PBS, 40% Glycerol, 0.05%BSA, 0.03% Proclin 300
12 months from date of receipt / reconstitution, -20 °C as supplied
应用 | 稀释度 |
---|---|
WB | 1:1000 |
IHC | 1:200 |
ICC | 1:200 |
ICFCM | 1:500 |
Zinc fingerprint structure transcription factor, responsible for regulating the self -update of embryo stem cells, is a key gene in many tumors. It plays an important role in embryo development. It is stem cell marker and tumor embryo protein, similar to AFP. SALL4 is the sensitivity and specific marker of seminoma and ovarian germ cell tumor. In pathology, the diagnosis of germ cell tumors is mainly used. It is also used in the identification of gastric liver cancer and Hepatocellular carcinoma, and diagnosis of yolk sac tumor and clear cell carcinoma of the ovary.
WB result of SALL4 Rabbit mAb
Primary antibody: SALL4 Rabbit mAb at 1/1000 dilution
Lane 1: HeLa whole cell lysate 20 µg
Lane 2: NCCIT whole cell lysate 20 µg
Negative control: HeLa whole cell lysate
Secondary antibody: Goat Anti-Rabbit IgG, (H+L), HRP conjugated at 1/10000 dilution
Predicted MW: 112 kDa
Observed MW: 142 kDa
(This blot was developed with high sensitivity substrate)
Flow cytometric analysis of 4% PFA fixed 90% methanol permeabilized HeLa (Human cervix adenocarcinoma epithelial cell, left) / NCCIT (Human pluripotent embryonic carcinoma epithelial cell, Right) cells labelling SALL4 antibody at 1/500 dilution (0.1 μg) / (red) compared with a Rabbit monoclonal IgG (Black) isotype control and an unlabelled control (cells without incubation with primary antibody and secondary antibody) (Blue). Goat Anti - Rabbit IgG Alexa Fluor® 488 was used as the secondary antibody. Negative control: HeLa
IHC shows positive staining in paraffin-embedded human seminoma. Anti-SALL4 antibody was used at 1/200 dilution, followed by a HRP Polymer for Mouse & Rabbit IgG (ready to use). Counterstained with hematoxylin. Heat mediated antigen retrieval with Tris/EDTA buffer pH9.0 was performed before commencing with IHC staining protocol.
IHC shows positive staining in paraffin-embedded human ovarian cancer. Anti-SALL4 antibody was used at 1/200 dilution, followed by a HRP Polymer for Mouse & Rabbit IgG (ready to use). Counterstained with hematoxylin. Heat mediated antigen retrieval with Tris/EDTA buffer pH9.0 was performed before commencing with IHC staining protocol.
IHC shows positive staining in paraffin-embedded human testis. Anti-SALL4 antibody was used at 1/200 dilution, followed by a HRP Polymer for Mouse & Rabbit IgG (ready to use). Counterstained with hematoxylin. Heat mediated antigen retrieval with Tris/EDTA buffer pH9.0 was performed before commencing with IHC staining protocol.
Negative control: IHC shows negative staining in paraffin-embedded human colon. Anti-SALL4 antibody was used at 1/200 dilution, followed by a HRP Polymer for Mouse & Rabbit IgG (ready to use). Counterstained with hematoxylin. Heat mediated antigen retrieval with Tris/EDTA buffer pH9.0 was performed before commencing with IHC staining protocol.

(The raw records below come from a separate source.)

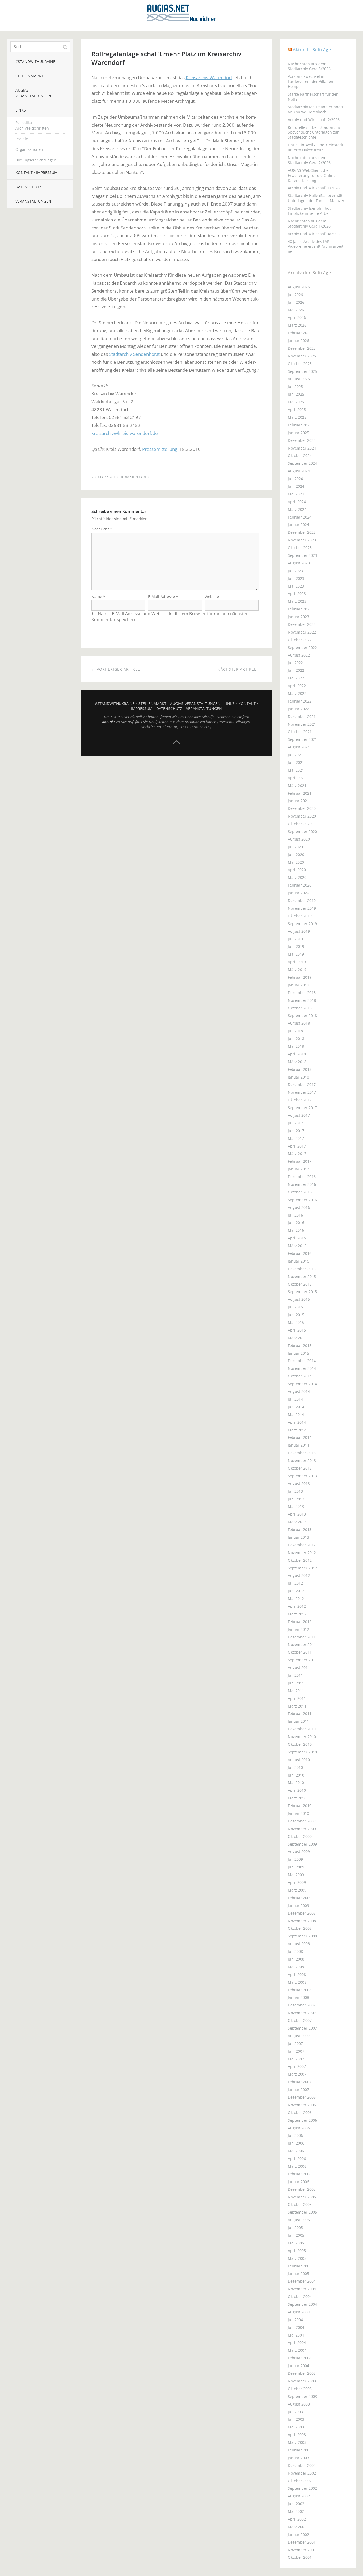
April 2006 (297, 2158)
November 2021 (302, 724)
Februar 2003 (299, 2450)
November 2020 (302, 816)
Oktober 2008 (300, 1928)
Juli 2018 (295, 1030)
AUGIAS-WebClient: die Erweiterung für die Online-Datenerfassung (312, 175)
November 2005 (302, 2197)
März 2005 (297, 2258)
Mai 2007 (296, 2058)
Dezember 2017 (302, 1084)
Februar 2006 (299, 2173)
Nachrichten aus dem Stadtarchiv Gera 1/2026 (309, 224)
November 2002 (302, 2473)
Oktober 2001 (300, 2557)
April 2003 (297, 2434)
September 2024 (302, 463)
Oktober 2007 (300, 2020)
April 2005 (297, 2250)
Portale (21, 138)
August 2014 (299, 1391)
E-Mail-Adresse (163, 596)
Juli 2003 (295, 2411)
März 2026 (297, 325)
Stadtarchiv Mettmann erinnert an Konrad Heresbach (315, 109)
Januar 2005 (298, 2273)
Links (20, 110)
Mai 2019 (296, 954)
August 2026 (299, 286)
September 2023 (302, 555)
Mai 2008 (296, 1966)
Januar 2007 (298, 2089)
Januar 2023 (298, 616)
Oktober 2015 (300, 1284)
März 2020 (297, 877)
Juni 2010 (296, 1775)
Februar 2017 (299, 1161)
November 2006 (302, 2104)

ICC shows positive staining in NCCIT cells. Anti-SALL4 antibody was used at 1/200 dilution (Green) and incubated overnight at 4°C. Goat polyclonal Antibody to Rabbit IgG - H&L (Alexa Fluor® 488) was used as secondary antibody at 1/1000 dilution. The cells were fixed with 100% ice-cold methanol and permeabilized with 0.1% PBS-Triton X-100. Nuclei were counterstained with DAPI (Blue).
Negative control: ICC shows negative staining in HeLa cells. Anti-SALL4 antibody was used at 1/200 dilution and incubated overnight at 4°C. Goat polyclonal Antibody to Rabbit IgG - H&L (Alexa Fluor® 488) was used as secondary antibody at 1/1000 dilution. The cells were fixed with 100% ice-cold methanol and permeabilized with 0.1% PBS-Triton X-100. Nuclei were counterstained with DAPI (Blue).